Rocoto (C. pubescens)

The rocoto (from Quechua ruqutu), or locoto (from Aymara luqutu) (Capsicum pubescens) is a medium sized round chili pepper common in Peru, Bolivia, northern Chile, northern Argentina, and Ecuador.” – Wikipedia

“C. pubescens is the only pepper species with black seeds (all the others are straw colored). The stems and leaves are slightly fuzzy. This is the most distinctive of all the cultivated peppers. The fruits look like small apples and have very thick fleshy walls. They are extremely piquant.” – Floridata

Floridata also mentions that rocotos do not flower until the days shorten to 12 hours of daylight, and won’t flower if temperatures are much above 27º C.
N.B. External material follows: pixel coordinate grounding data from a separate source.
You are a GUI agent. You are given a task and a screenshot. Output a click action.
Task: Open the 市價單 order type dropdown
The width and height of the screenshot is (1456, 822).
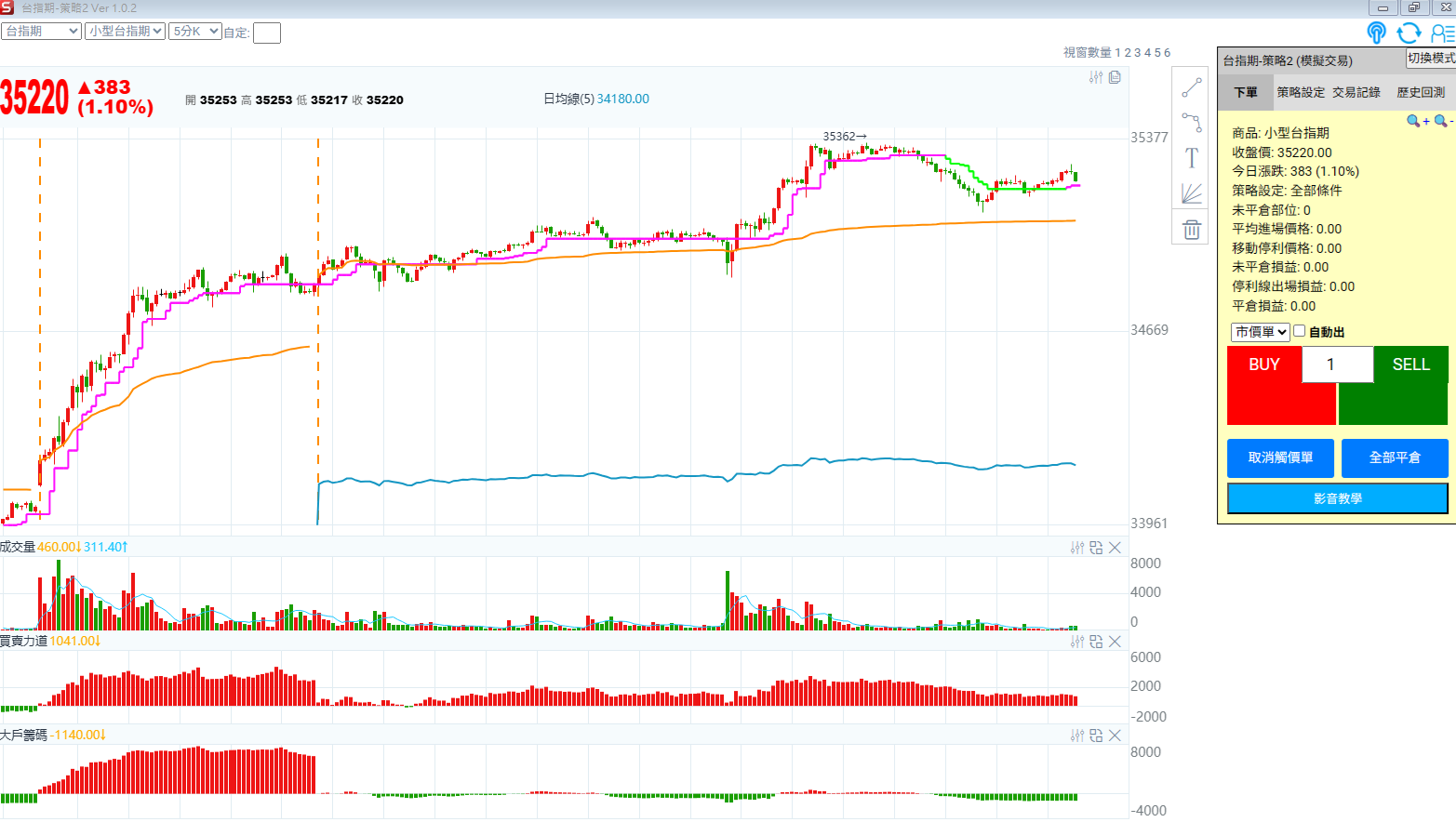pos(1260,332)

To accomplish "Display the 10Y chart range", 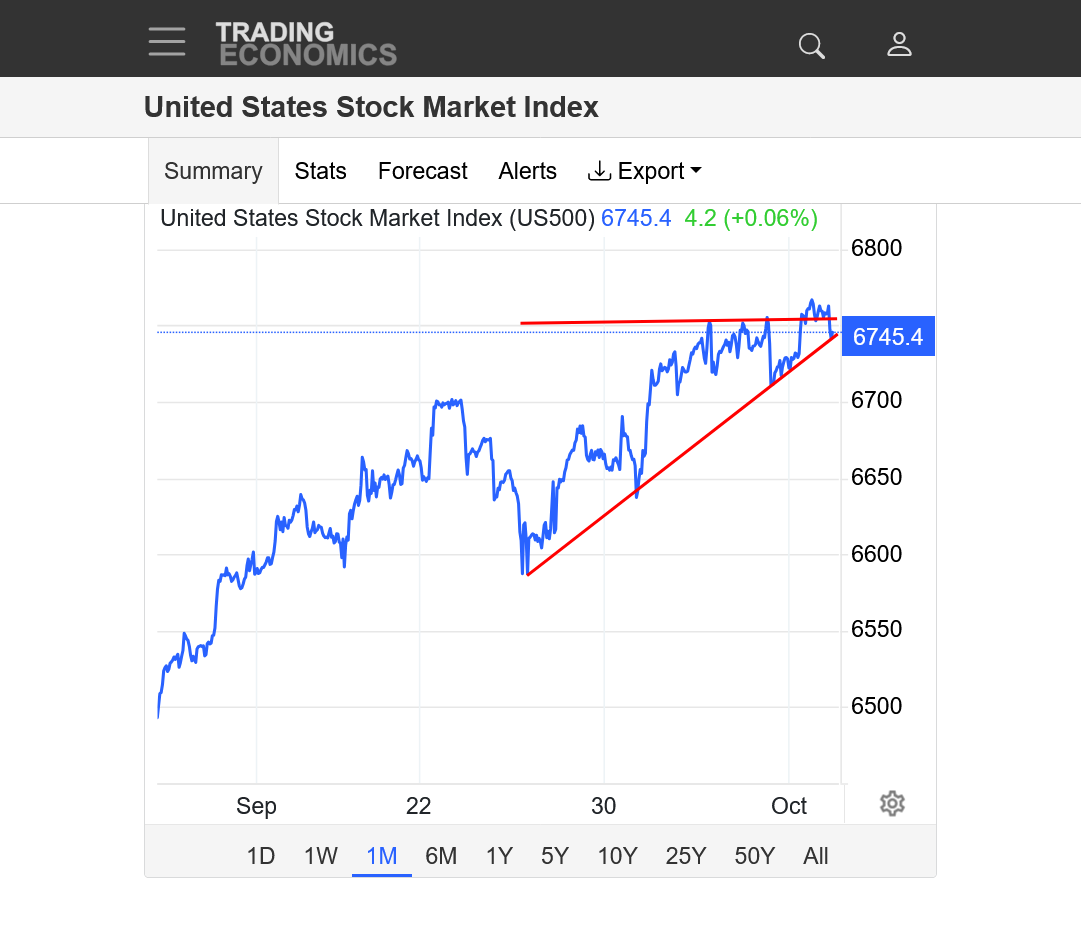I will pyautogui.click(x=617, y=856).
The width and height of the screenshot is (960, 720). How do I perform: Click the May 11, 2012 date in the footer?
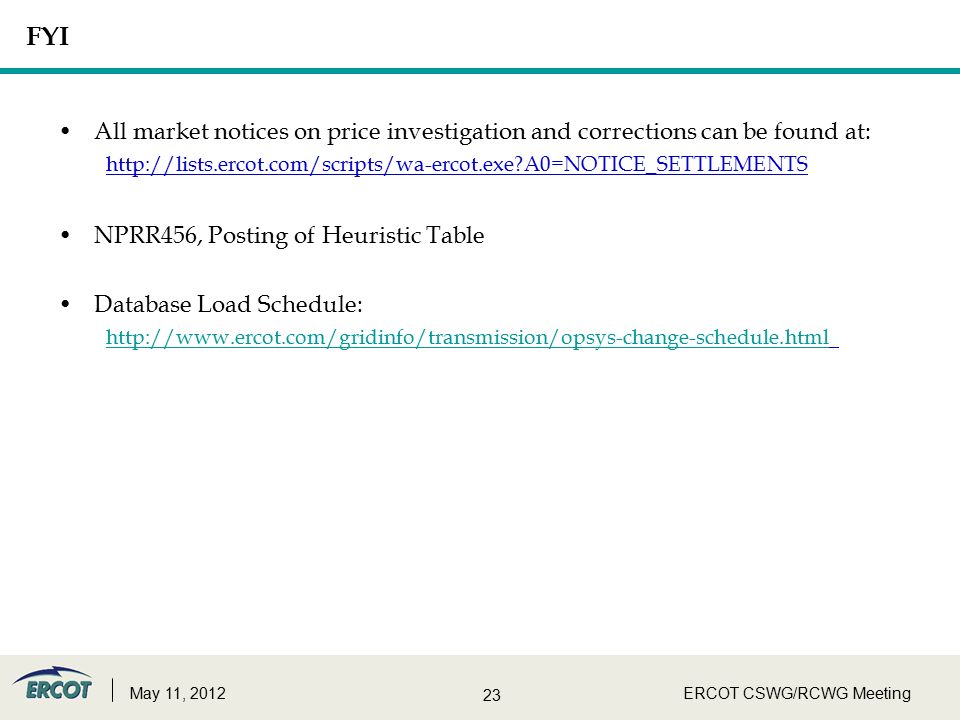[x=178, y=693]
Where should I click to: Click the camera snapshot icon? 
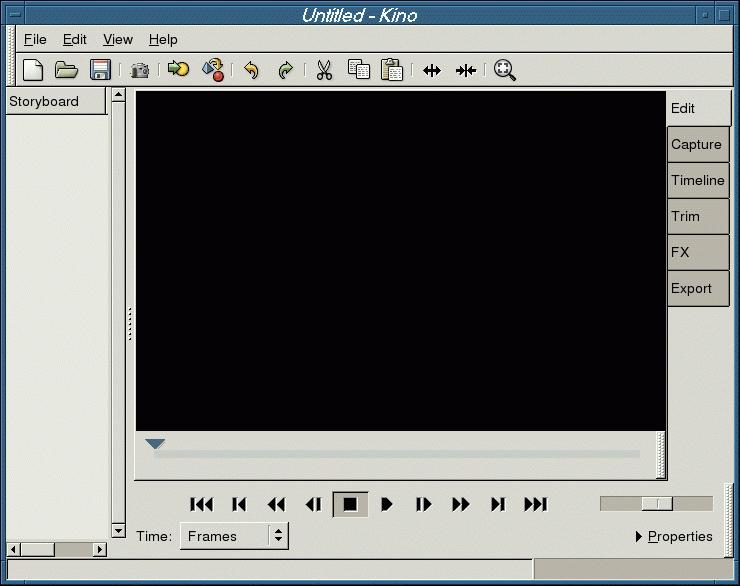point(140,70)
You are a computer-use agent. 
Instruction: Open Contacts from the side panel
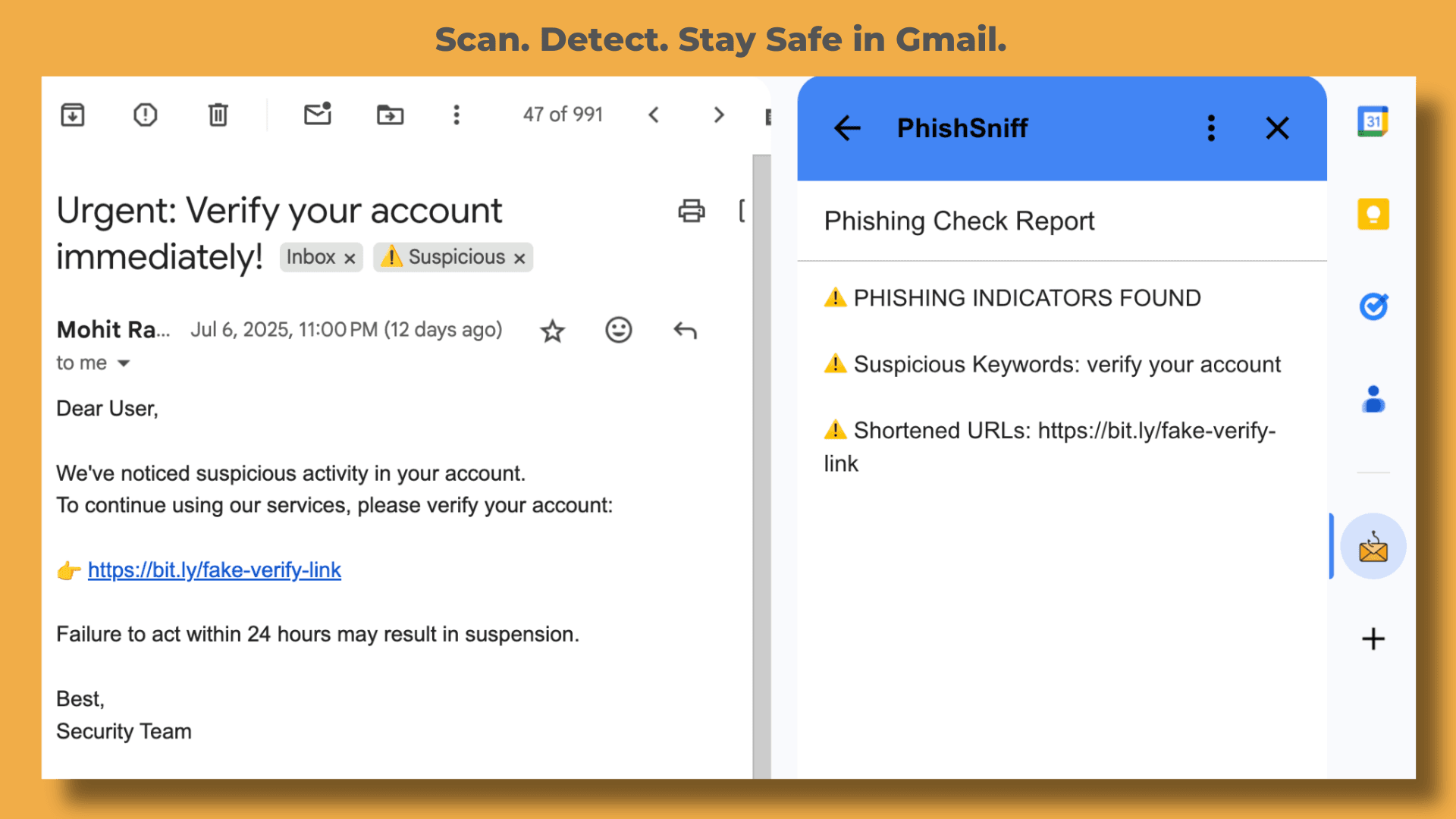click(x=1373, y=399)
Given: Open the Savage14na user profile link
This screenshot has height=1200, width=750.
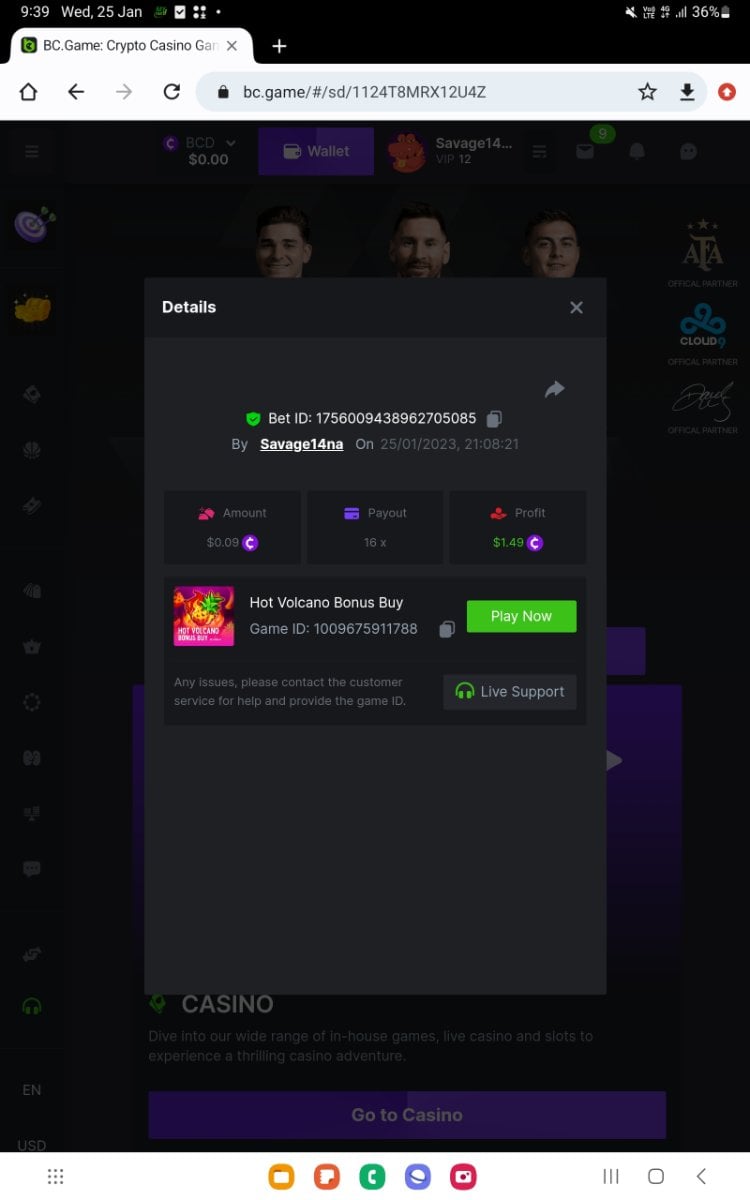Looking at the screenshot, I should point(301,444).
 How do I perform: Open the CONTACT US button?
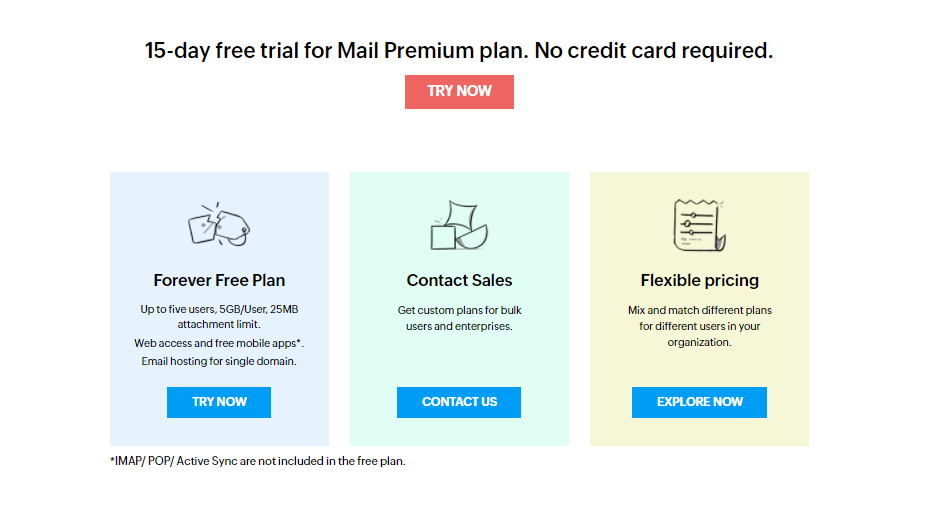[x=459, y=402]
According to, rocotos “tend to develop like erect small trees. This plant in the summer assumes a white colouring; it is large in size and can reach 3 m high. It keeps its leaves in the winter. The rocoto develops like a shrub.


C. pubescens relatives

Genetically, this species has no wild form, it is however very closely related to a group of wild species including Capsicum eximium (Bolivia and northern Argentina), Capsicum cardenasii (Bolivia) and Capsicum tovarii (Peru). This may be due to the fact that this species cannot cross-pollinate with other Capsicum species, thus reducing its genetic diversity over time.” – Chile-Head


Rocoto germination

‘Rocotos can be slow to germinate, so be sure to keep the soil temperature above 24° C, although once mature these plants are very resistant to low temperatures.’ – TheChileMan


C. pubescens varieties

The following varieties belong to this species:

  • Manzano Amarillo
  • Manzano Rojo
  • Rocoto (the most popular of the bunch)

C. pubescens

Some more interesting stuff about the Capsicum pubescens species (from TheChileMan):

  • C. pubescens (“hairy”) is probably the least common on the five domesticated species and is the only domesticated capsicum species with no wild form.
  • It is probably the most difficult of the five domesticated species to grow.
  • One interesting point to note is that the species is ‘isolated’ from the other domesticated species as it cannot cross-pollinate with them.
  • C. pubescens has a compact to erect habit (sometimes sprawling and vine like) and can grow up to 2.4 m tall, although 60 cm is more usual.
  • The flowers have purple corollas, purple and white anthers and stand erect from the leaves.
  • The pods are normally pear or apple shaped.
  • The most distinguishing feature of these peppers are their black seeds.
  • The chilis themselves are very pungent, approx 5 cm long and 3.8 cm wide, and resemble miniature bell peppers.
  • They mature in color from green to red.